This is a good story.
It is also a sponsored post.
A sponsored post that is not selling you anything,
just reminding you to get your affairs in order. Is also talks about cheese. And sheep poo.
My first ever real paying job was at the Meredith Sheep
Dairy. You may have eaten the cheese or other dairy delights that they make.
When they first started things were run on a much smaller scale, the husband
and wife team who owned the business did pretty much everything for the whole
business. Sheep were milked twice a day and it was my job to input into the
database how much milk each sheepie baa produced each day. I would be given scrap bits of paper covered
in baa poo and spilt milk and sit at the database (this was 1990, no excel was
being used) and put in the information. I did this for the school summer
holidays.
Easy work, paid well and I thought I was the richest 15 year
old that ever walked this earth.
I had money to burn and my wardrobe finally took a turn for
the better. I headed straight to Portmans and Sportsgirl and spent the lot.
Fast forward about seven years and I had my first real job
out of uni. A graduate position with a finance company and I was so excited. I
was thrilled to have landed this job.
That excitement lasted about 4.2 hours.
I was placed with 15 other grads in the superannuation
department.

************

**STATED PROBLEM 1:**
Answer these questions from the post about first jobs:
(a) Where did the writer have a first paying job?
(b) In what year did the writer enter the milk figures into the database?
(c) How many other graduates were placed in the superannuation department with the writer?
The records that come next are unrelated to the text.

**Entries for locating text and elements:**
************

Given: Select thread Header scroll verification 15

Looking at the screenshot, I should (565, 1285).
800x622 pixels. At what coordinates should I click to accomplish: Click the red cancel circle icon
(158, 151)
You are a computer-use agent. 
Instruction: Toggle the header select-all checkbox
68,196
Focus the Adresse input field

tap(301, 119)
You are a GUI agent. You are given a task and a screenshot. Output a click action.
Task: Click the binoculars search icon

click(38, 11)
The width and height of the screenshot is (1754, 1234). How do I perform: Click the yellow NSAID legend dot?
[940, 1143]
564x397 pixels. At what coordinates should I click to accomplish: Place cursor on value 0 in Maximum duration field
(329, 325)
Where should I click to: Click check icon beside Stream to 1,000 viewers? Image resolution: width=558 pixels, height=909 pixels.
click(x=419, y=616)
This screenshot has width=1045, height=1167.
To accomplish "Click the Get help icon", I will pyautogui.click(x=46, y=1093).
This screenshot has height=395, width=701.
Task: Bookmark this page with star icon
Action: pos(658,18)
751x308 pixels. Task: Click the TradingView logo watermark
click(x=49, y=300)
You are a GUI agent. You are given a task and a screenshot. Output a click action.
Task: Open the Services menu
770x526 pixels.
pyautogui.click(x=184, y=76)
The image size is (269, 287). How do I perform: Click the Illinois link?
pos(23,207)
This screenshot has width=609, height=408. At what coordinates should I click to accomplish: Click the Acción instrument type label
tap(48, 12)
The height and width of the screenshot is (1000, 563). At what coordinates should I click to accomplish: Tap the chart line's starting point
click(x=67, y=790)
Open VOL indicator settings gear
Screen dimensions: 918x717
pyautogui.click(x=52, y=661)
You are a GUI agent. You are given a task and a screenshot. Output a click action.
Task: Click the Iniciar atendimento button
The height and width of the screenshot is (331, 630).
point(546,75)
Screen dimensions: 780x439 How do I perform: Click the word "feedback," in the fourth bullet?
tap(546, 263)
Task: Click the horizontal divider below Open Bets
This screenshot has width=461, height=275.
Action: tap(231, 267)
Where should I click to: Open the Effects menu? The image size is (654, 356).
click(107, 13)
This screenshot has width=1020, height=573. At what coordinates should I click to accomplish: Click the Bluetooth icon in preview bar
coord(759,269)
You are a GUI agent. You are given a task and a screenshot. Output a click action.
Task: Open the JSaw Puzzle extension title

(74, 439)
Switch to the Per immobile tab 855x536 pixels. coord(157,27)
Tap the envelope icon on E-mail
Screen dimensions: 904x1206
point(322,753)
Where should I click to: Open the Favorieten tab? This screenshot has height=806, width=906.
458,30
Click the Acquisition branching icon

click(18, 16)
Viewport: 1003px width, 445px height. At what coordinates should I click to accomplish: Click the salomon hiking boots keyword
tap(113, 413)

************

**STATED PROBLEM 2:** Lay out the records between the lines holding "800x622 pixels. At" and "tap(546, 263)", inclusive, as a Markdown table with the columns Number and Record line, skipping any blank lines.

**FULL SOLUTION 1:**
(a) At the Meredith Sheep Dairy.
(b) 1990.
(c) 15.

**FULL SOLUTION 2:**
| Number | Record line |
|---|---|
| 1 | 800x622 pixels. At what coordinates should I click to accomplish: Click the red cancel circle icon |
| 2 | (158, 151) |
| 3 | You are a computer-use agent.  |
| 4 | Instruction: Toggle the header select-all checkbox |
| 5 | 68,196 |
| 6 | Focus the Adresse input field |
| 7 | tap(301, 119) |
| 8 | You are a GUI agent. You are given a task and a screenshot. Output a click action. |
| 9 | Task: Click the binoculars search icon |
| 10 | click(38, 11) |
| 11 | The width and height of the screenshot is (1754, 1234). How do I perform: Click the yellow NSAID legend dot? |
| 12 | [940, 1143] |
| 13 | 564x397 pixels. At what coordinates should I click to accomplish: Place cursor on value 0 in Maximum duration field |
| 14 | (329, 325) |
| 15 | Where should I click to: Click check icon beside Stream to 1,000 viewers? Image resolution: width=558 pixels, height=909 pixels. |
| 16 | click(x=419, y=616) |
| 17 | This screenshot has width=1045, height=1167. |
| 18 | To accomplish "Click the Get help icon", I will pyautogui.click(x=46, y=1093). |
| 19 | This screenshot has height=395, width=701. |
| 20 | Task: Bookmark this page with star icon |
| 21 | Action: pos(658,18) |
| 22 | 751x308 pixels. Task: Click the TradingView logo watermark |
| 23 | click(x=49, y=300) |
| 24 | You are a GUI agent. You are given a task and a screenshot. Output a click action. |
| 25 | Task: Open the Services menu |
| 26 | 770x526 pixels. |
| 27 | pyautogui.click(x=184, y=76) |
| 28 | The image size is (269, 287). How do I perform: Click the Illinois link? |
| 29 | pos(23,207) |
| 30 | This screenshot has width=609, height=408. At what coordinates should I click to accomplish: Click the Acción instrument type label |
| 31 | tap(48, 12) |
| 32 | The height and width of the screenshot is (1000, 563). At what coordinates should I click to accomplish: Tap the chart line's starting point |
| 33 | click(x=67, y=790) |
| 34 | Open VOL indicator settings gear |
| 35 | Screen dimensions: 918x717 |
| 36 | pyautogui.click(x=52, y=661) |
| 37 | You are a GUI agent. You are given a task and a screenshot. Output a click action. |
| 38 | Task: Click the Iniciar atendimento button |
| 39 | The height and width of the screenshot is (331, 630). |
| 40 | point(546,75) |
| 41 | Screen dimensions: 780x439 How do I perform: Click the word "feedback," in the fourth bullet? |
| 42 | tap(546, 263) |